Ruga mechanics and Ruga phase diagrams
Kyung-Suk Kim (Brown University)
Symposium in honor of Rod Clifton on the occasion of his 75th Birthday
Mon 9:00 - 10:30
In recent years nano science and technology has enabled us to explore new functional properties of hierarchical ruga structures and materials through folding or wrapping thin surface layer structures with nanometer scale features. The Latin word ruga collectively denotes large-amplitude wrinkles, creases, ridges and folds. Here, a primary ruga phase diagram is introduced by carrying out a parametric study of ruga instability analysis for a neo-Hookean solid with an exponentially decaying modulus (EDM) distribution.

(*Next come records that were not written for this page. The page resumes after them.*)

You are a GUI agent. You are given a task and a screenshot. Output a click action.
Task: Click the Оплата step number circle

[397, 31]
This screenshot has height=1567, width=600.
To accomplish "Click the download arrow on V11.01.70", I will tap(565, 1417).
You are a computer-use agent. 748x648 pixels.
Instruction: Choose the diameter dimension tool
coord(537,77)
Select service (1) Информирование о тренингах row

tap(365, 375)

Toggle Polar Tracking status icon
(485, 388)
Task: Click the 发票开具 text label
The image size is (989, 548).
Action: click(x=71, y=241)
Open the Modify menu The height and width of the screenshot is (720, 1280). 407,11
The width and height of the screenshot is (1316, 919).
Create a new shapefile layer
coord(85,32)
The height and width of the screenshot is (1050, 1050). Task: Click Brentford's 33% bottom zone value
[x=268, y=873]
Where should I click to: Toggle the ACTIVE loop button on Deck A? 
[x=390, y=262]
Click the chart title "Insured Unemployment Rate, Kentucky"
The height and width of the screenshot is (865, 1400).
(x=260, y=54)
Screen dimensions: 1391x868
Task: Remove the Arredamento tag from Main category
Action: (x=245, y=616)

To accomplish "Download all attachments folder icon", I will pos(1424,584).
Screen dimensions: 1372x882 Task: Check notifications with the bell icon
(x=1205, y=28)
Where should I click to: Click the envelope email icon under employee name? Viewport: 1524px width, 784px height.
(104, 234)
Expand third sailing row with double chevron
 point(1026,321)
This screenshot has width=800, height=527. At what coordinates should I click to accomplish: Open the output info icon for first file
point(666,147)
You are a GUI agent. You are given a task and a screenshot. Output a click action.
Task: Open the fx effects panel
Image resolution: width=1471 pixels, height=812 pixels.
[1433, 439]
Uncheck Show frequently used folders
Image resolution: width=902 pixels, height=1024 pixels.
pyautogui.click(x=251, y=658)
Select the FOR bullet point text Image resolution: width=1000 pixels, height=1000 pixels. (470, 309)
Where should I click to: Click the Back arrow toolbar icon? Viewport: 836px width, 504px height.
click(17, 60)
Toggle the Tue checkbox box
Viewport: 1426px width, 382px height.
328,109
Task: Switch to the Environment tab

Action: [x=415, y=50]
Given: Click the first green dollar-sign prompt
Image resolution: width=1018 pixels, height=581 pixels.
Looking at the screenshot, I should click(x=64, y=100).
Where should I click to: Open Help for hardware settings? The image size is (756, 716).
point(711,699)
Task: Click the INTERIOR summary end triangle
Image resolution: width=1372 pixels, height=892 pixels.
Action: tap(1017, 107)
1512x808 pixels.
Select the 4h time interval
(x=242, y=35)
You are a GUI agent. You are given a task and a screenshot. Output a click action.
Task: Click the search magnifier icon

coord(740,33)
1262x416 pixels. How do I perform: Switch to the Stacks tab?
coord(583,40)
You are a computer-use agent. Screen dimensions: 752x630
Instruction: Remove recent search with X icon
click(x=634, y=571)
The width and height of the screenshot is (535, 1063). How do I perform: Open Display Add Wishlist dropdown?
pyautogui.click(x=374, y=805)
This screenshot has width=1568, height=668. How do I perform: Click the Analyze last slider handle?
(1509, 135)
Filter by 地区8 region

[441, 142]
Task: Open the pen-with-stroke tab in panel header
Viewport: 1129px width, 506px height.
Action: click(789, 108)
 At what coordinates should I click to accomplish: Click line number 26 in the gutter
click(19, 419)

The parametric study provides various branches of stable or unstable, supercritical or subcritical equilibrium configuration families. These branches delineate flat, wrinkle, instantaneous crease, setback crease and fold crease phases on the plane of the normalized wave number of the ruga periodicity versus the compressive strain. The parametric study further reveals that the snap-buckling crease strain converges to the Biot critical compressive strain, 45.6%, of the neo-Hookean half space, as the decay length of the elastic modulus diverges to infinity. Once the free surface of the EDM half space snaps to a stable crease bifurcation branch, the crease depth decreases, following the subcritical crease branch, as the compressive strain is reduced. The lower limit of the subcritical bifurcation converges to 35.2% as the modulus-decay parameter approaches that of a homogeneous half space. Implications the ruga phase diagram are then discussed for various applications.